Led by Morris, the Senate rejected the House measure the same day.

Then the Senate used a bit of sleight of hand to replace the contents of the bill passed in the House with a new, unrelated measure. It’s what insiders call a “gut and go.”

Exact circumstances of the Senate’s gut and go are unclear. Morris’ office did not respond to a request for comment.

“This type of thing is one example of the kind of parliamentary hocus pocus that makes it nearly impossible for taxpayers to follow what goes on in the Legislature,” said James Franko, communications director for the Kansas Policy Institute, a free-market think tank in Wichita.

Franko said he experienced the same kind of “legislative sausage making” exemplified in the Senate action while working for several members of the U.S. Congress before coming to KPI.

“It flies in the face of transparent, accountable government, and I certainly don’t remember it from Schoolhouse Rock,” Franko told Kansas Watchdog.

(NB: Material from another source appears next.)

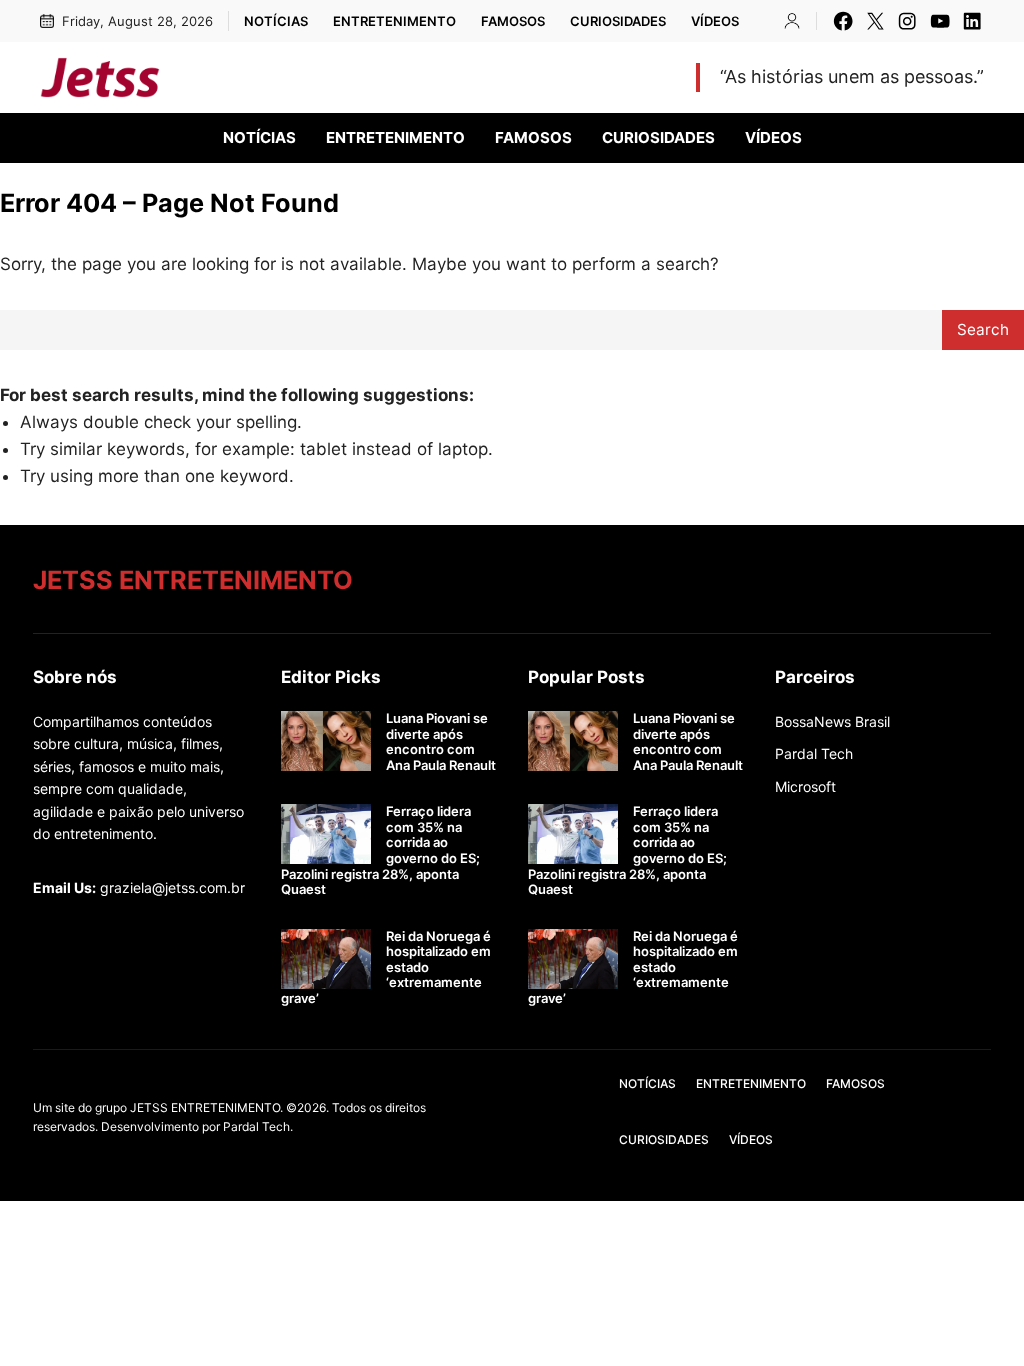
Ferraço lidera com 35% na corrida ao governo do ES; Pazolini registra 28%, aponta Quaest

Schoolhouse Rock was a series of animated musical educational short films featured during the ABC network’s Saturday morning cartoons in the 1970s and ’80s. One of the films, “I’m just a bill,” explained the legislative process used to pass laws.

All was not lost.

The House and Senate did agree to withhold $22.6 million of KBA funding this year as requested by Gov. Sam Brownback.

The Senate approved two Brownback appointees to the KBA board.

Brownback rebuffed a Senate attempt to require KBA funding by a specific date next year by using a line item veto.

Wagle said changes in the board and withholding money are good but aren’t a permanent fix for KBA’s problems.

“We need a lot more fixing,” Wagle said. “We’re doing what we can at the moment but Senate leadership has been blocking reform measures.”

She said for now she’s relying on a new board to sort our how KBA operates.

“Hopefully we’ll have some more information next year and we’ll work on it again,” Wagle said.

Morris, the Senate leader, has been a KBA supporter since its creation in 2004 and of Tom Thornton, KBA’s former president and CEO who resigned days after an audit of the organization began in April 2011.

KBA initiated the audit at Brownback’s insistence and chose the auditing firm. Agriculture Secretary Dale Rodman monitored the audit for Brownback and was harshly critical of the audit’s findings and KBA’s conduct and findings in hearings before Wagle’s committee in January.

Conflict-of-interest allegations have focused on KBA board members Bill Sanford and Angela Kreps, both Morris appointees. Kreps is no longer on the board.

Sanford is CEO and 14 percent owner of NanoScale, a Manhattan bioscience company that received four KBA grants. Former board member Kreps is president of KansasBio, which also received grants from KBA while she was a board member.

“I think the only thing we need to be concerned about is letting the KBA do the work it was created to do, bringing jobs and new investments to Kansas,” said Joshua Lewis, Morris’s chief of staff, in an email statement he attributed to Morris. “More than 3,000 hours and 1 million taxpayer dollars have been spent on an audit that turned up nothing but minor, correctable irregularities. That’s time and money that could have been spent shoring up more good-paying jobs for Kansans and putting Kansas at the forefront with these up-and-coming industries.”